[Goal of the exercise] In the records below, find the line with "Sort the table by Status column" and the line with "The image size is (1166, 1036)."; return exactly those lines and every line between them.

[The records]

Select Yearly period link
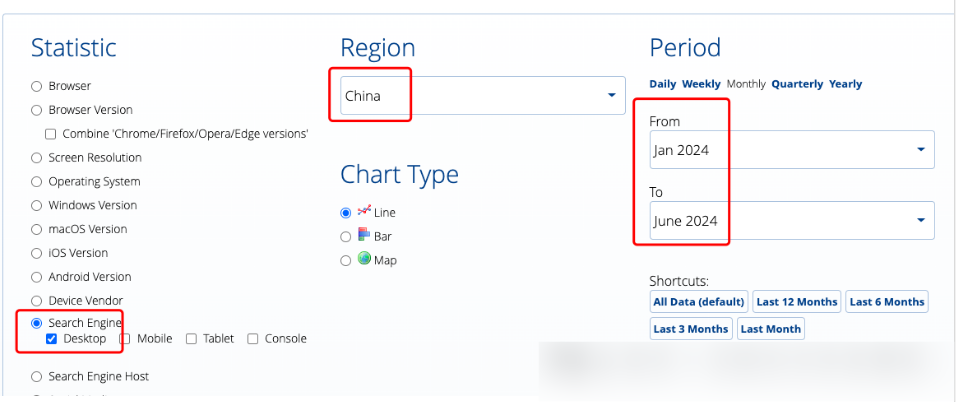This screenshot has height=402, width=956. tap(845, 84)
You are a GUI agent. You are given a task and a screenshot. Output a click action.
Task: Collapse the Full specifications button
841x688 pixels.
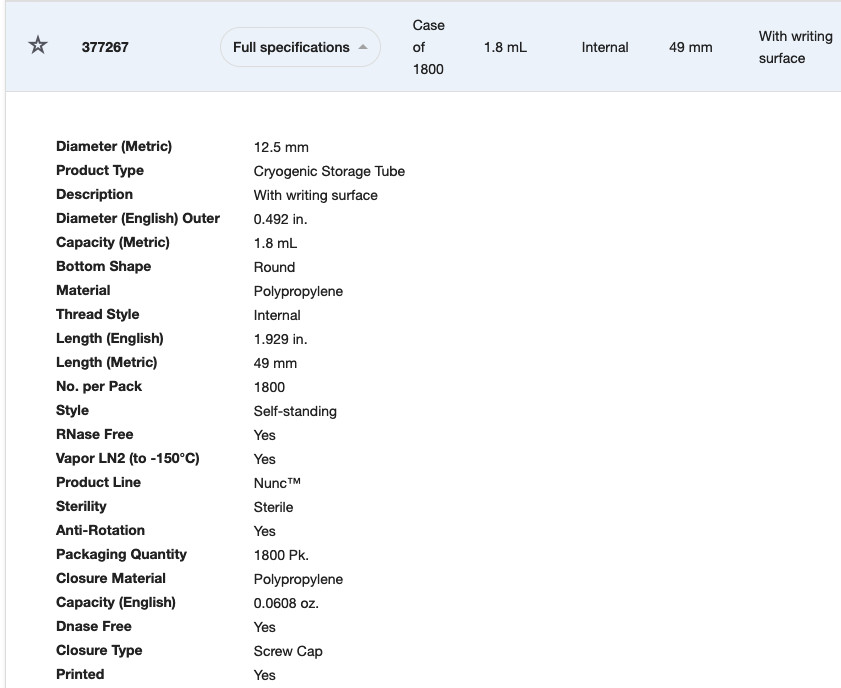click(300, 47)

==

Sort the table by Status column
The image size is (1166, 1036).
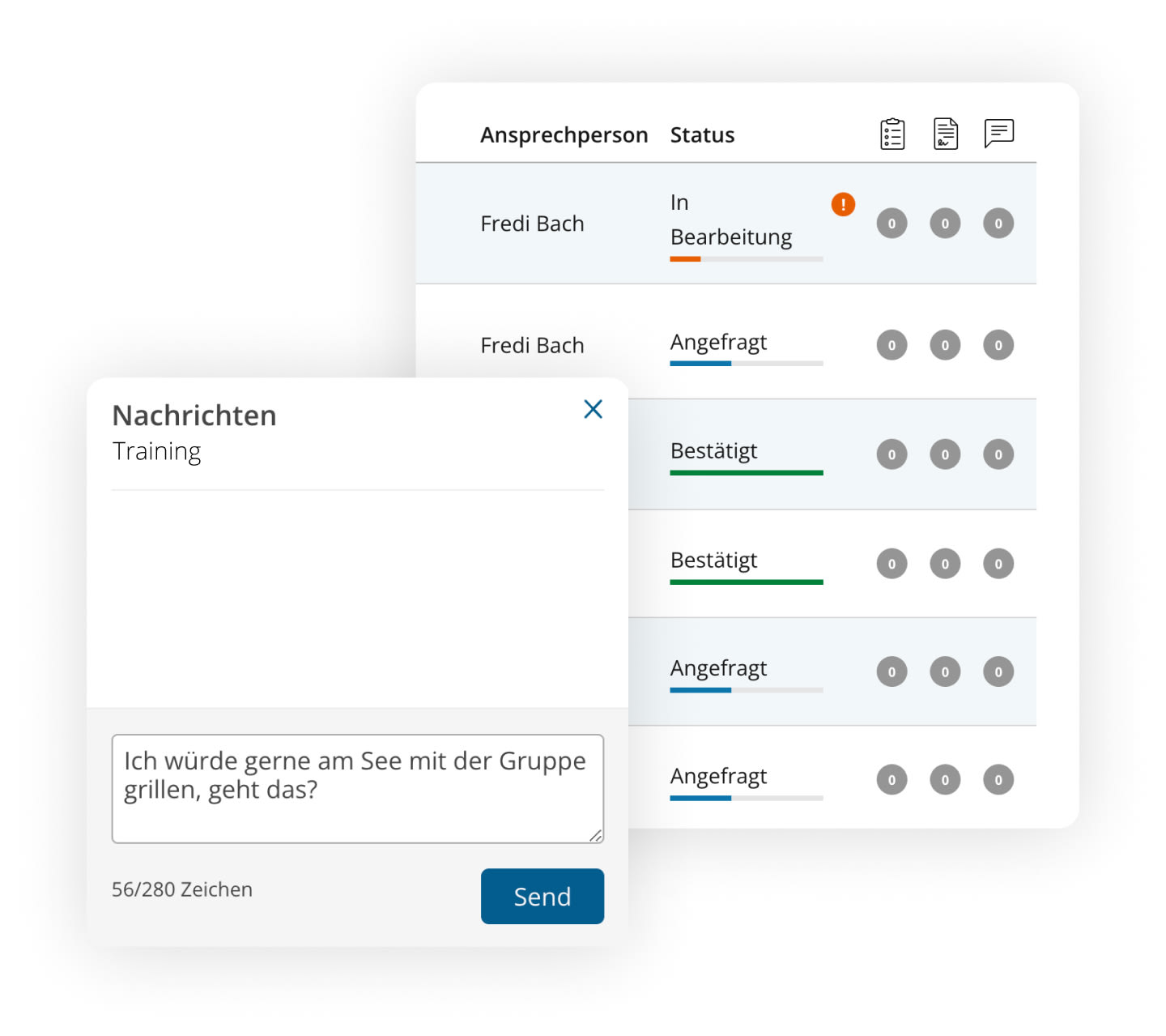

==

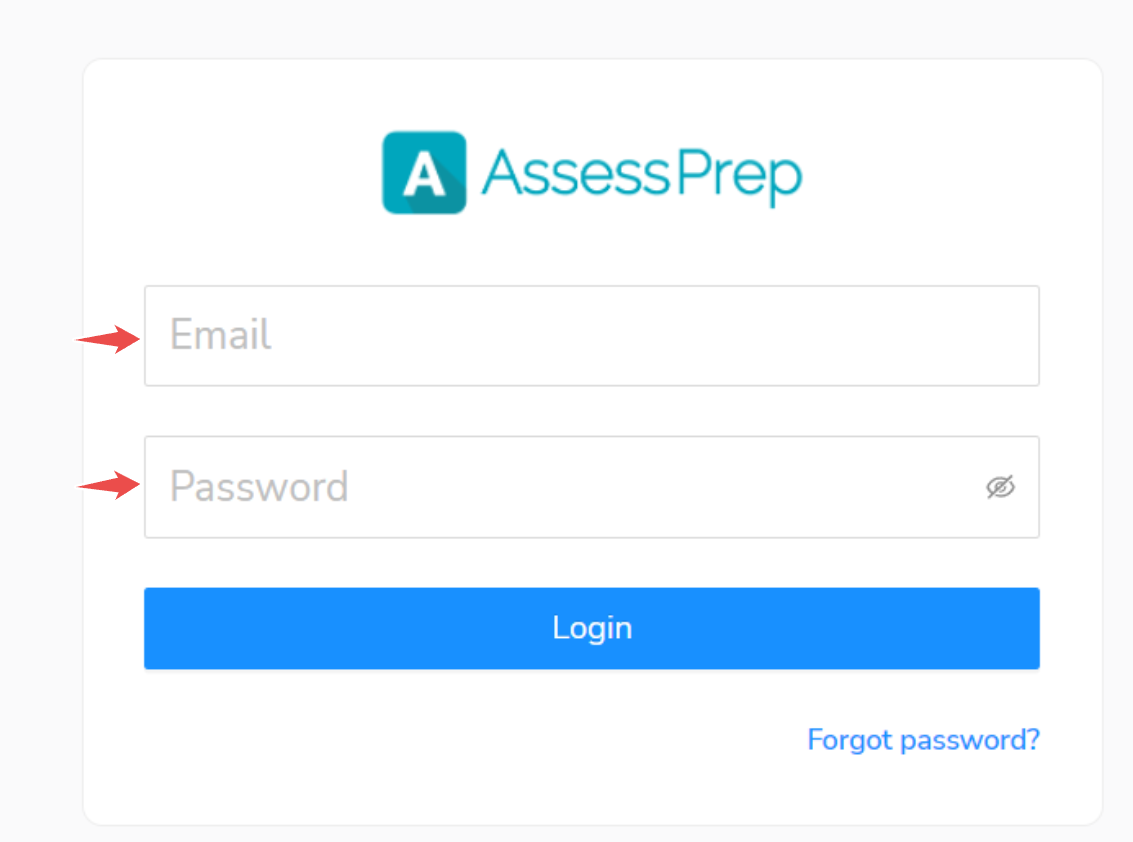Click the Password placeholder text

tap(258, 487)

[Task answer]
Sort the table by Status column
The image size is (1166, 1036).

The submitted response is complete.